Material for the task:
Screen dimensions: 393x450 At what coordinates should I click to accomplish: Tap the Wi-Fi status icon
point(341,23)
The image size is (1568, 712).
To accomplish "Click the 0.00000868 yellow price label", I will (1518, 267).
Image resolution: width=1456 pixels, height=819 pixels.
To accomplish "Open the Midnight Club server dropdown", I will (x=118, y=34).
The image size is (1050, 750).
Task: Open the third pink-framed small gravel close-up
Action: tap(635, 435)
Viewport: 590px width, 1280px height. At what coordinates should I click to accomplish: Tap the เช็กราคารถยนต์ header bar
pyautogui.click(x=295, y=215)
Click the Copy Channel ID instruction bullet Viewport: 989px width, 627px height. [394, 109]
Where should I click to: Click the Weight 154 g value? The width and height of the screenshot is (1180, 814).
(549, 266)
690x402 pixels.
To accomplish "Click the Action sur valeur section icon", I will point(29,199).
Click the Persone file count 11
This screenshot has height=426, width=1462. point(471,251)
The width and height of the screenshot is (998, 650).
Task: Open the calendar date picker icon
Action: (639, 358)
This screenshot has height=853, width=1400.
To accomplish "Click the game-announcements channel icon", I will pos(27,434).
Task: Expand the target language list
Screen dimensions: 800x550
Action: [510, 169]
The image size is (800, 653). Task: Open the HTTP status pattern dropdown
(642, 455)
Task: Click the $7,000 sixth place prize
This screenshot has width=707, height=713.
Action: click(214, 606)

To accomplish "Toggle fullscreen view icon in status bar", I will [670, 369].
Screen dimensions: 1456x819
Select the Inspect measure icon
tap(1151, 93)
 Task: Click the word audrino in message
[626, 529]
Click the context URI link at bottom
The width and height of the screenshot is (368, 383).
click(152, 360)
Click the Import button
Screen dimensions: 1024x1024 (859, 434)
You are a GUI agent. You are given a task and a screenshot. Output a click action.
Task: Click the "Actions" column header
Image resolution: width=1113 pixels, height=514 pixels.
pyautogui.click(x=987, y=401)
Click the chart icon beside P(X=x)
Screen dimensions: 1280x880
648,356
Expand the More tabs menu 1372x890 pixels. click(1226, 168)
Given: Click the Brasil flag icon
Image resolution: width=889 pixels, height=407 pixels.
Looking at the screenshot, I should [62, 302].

Goal of the exercise: From the entries above, show each line that includes the string "Expand".

Solution:
Task: Expand the target language list
Expand the More tabs menu 1372x890 pixels. click(1226, 168)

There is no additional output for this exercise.